The study also looked at immigrants from English-speaking nations, as well as western and northern Europe.
About 70 per cent of them attend university or college, close to the rate for non-immigrants. The only group less likely to go than non-immigrants were those born anywhere else in the Americas, aside from the United States.
Finnie and Mueller ran the numbers in a different way, creating a mathematical model that cancelled out some factors that might explain the difference, including parents with higher education, high school marks and income levels. Even after cancelling those out, immigrants were still going to university in disproportionately high numbers.
Meanwhile, the immigrant effect gets watered down slightly after the first generation. How much it is diluted varies widely depending on the group, says Finnie.
Another interesting pattern was noted: those with a Canadian mother and an immigrant father were 19 percentage points more likely to go to university than non-immigrant youth. But if the youth had an immigrant mother and a non-immigrant father, the difference was 13 percentage points.
The immigrant thirst for education is often explained by suggesting that high aspirations are nurtured by parents who have high levels of education, says Sweetman. But it's not just the children of people with PhDs.
"There's a bunch of kids from Vietnam and Korea with parents who don't have an education," he says. "They have a culture of fostering education."
Ye says she was certainly not a study machine as a high school student. She recalls staying up to watch TV the night before a math exam and listed shopping with friends as a favourite pastime, along with the less orthodox hobby of repairing electronic gizmos.
Opportunities presented themselves and she took them. An unpaid high school co-op placement led to a summer job mapping computer chips. She won numerous scholarships.
"In grad school, you have to be persistent," she says. "I put a lot of pressure on myself."
There were cultural pressures as well. Both of Ye's sisters earned degrees in computer science.
Chinese parents want their children to have stable well-paying jobs, says Ye.

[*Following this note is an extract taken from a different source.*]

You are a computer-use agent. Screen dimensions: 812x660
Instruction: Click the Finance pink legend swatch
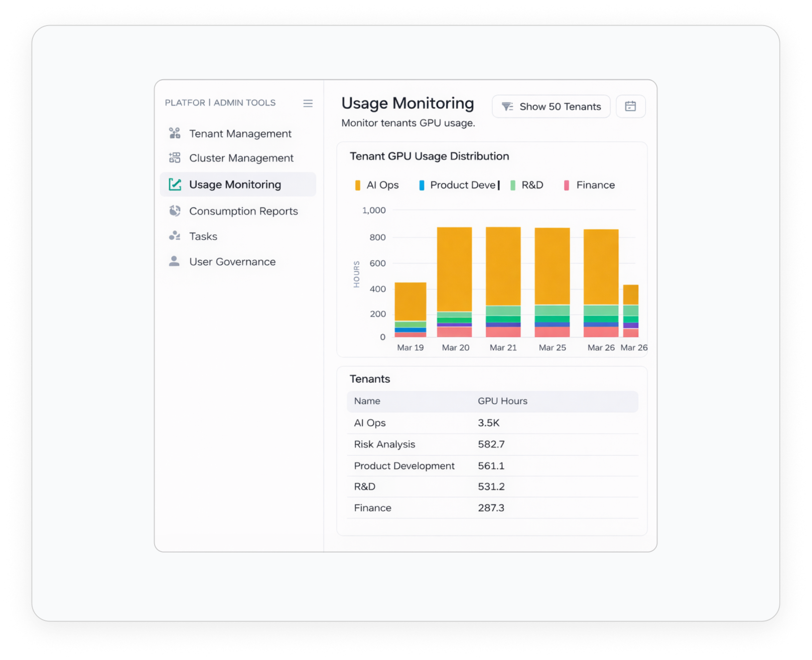point(567,185)
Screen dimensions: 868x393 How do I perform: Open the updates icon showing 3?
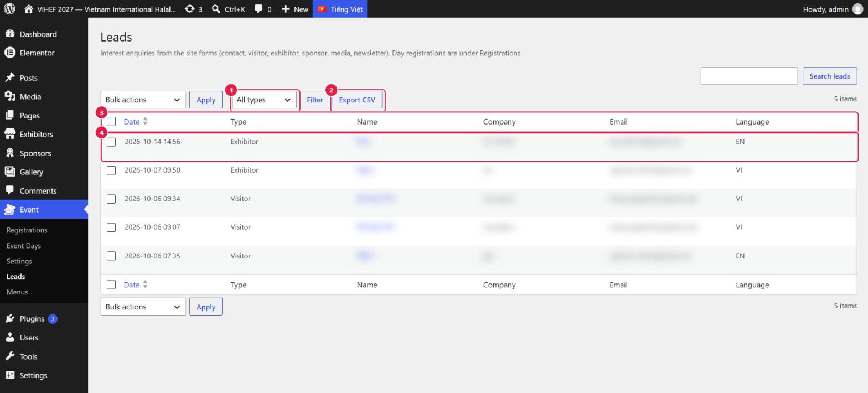pyautogui.click(x=190, y=9)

They believe in self-sufficiency and in reaping the rewards for investing effort and money in education. Children believe they have a duty to both support elderly parents and to meet their own potential, she says.
"It's the Asian culture."
There are Generation 1.5 implications for Canadian society as a whole, says Finnie.
The pattern in Canada appears to be different from that in Europe, where there are signs of unrest and alienation suggesting immigrants and their children have not integrated into their new societies.

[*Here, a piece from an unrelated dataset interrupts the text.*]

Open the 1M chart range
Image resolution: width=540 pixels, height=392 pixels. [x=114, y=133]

The difference might have something to do with Canada's immigration "points" system, which favours people who are young, have more education, better language skills and relatives already living in Canada.
"We're interested in nation-building," says Sweetman. "They're interested in people doing menial labour."
Sweetman, a researcher at the Queen's School of Policy Studies, was involved in research that looked at differences in education levels among U.S. and Canadian immigrants and how that trickled down through three generations.
The results suggested that differences in immigration policy -- Canada has a greater emphasis on skilled workers -- accounted for lower education levels among U.S. immigrants compared to Canadian immigrants. The gap is expected to widen because of the "intergenerational transmission of education."
Finnie's study really crystallizes the success of Generation 1.5, says Sweetman.
"It's a two-sided message. The kids do well in the education system. And the education system does well by the kids."